▸ **Work task**
Using the records that follow, copy every line containing the word "computer".

▸ **Records supplied**
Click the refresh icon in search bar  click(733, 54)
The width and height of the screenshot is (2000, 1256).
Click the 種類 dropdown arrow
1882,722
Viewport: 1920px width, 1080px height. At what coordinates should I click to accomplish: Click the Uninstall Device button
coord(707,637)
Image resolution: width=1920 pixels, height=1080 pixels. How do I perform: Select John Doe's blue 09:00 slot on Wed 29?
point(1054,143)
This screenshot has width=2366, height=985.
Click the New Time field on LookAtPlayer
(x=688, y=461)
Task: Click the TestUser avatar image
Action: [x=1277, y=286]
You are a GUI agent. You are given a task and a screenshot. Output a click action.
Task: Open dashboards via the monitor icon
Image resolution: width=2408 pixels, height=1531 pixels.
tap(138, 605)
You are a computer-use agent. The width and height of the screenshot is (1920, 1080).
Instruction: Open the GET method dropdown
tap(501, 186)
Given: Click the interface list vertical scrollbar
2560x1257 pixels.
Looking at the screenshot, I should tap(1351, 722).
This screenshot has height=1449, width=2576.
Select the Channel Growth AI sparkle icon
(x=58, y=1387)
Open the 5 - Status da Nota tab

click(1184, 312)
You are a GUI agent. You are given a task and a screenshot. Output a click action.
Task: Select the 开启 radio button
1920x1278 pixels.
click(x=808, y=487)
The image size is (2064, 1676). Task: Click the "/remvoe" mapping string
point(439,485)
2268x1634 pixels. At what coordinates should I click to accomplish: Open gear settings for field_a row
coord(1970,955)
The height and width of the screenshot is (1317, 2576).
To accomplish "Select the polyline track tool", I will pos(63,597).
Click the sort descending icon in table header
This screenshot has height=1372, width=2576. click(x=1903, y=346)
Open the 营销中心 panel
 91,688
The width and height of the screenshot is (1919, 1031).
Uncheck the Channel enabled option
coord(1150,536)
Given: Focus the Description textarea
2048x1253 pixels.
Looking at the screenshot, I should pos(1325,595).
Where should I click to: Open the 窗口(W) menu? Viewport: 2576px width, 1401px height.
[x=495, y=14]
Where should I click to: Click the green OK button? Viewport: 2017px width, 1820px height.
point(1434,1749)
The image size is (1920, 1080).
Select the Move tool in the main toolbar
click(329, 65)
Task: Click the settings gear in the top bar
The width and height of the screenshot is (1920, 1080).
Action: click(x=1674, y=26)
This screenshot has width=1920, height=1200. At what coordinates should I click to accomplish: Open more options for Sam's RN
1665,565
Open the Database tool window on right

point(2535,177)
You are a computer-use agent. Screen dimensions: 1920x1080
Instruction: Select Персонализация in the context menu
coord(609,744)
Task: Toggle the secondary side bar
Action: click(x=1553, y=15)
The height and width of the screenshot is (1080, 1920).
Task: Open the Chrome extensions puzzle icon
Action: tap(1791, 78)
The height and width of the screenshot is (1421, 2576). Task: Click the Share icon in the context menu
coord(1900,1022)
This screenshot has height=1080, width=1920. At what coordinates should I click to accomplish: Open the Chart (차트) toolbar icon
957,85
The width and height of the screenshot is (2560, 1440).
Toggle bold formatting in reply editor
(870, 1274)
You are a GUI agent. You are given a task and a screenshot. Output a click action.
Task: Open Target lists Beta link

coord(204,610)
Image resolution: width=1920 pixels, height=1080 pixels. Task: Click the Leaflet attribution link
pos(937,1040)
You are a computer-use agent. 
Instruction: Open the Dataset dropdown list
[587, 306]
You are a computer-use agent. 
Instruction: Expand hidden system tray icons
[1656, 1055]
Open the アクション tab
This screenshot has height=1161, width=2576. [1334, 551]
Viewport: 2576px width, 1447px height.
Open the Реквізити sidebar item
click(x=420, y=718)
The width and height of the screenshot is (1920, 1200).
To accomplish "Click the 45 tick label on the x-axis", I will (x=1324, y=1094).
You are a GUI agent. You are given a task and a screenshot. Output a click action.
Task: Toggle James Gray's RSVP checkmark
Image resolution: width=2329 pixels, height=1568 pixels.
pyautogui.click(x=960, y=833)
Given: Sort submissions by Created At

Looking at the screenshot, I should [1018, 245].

▸ **Written answer**
You are a computer-use agent. The width and height of the screenshot is (1920, 1080).
You are a computer-use agent. Screen dimensions: 1920x1080
You are a computer-use agent. 
You are a computer-use agent. 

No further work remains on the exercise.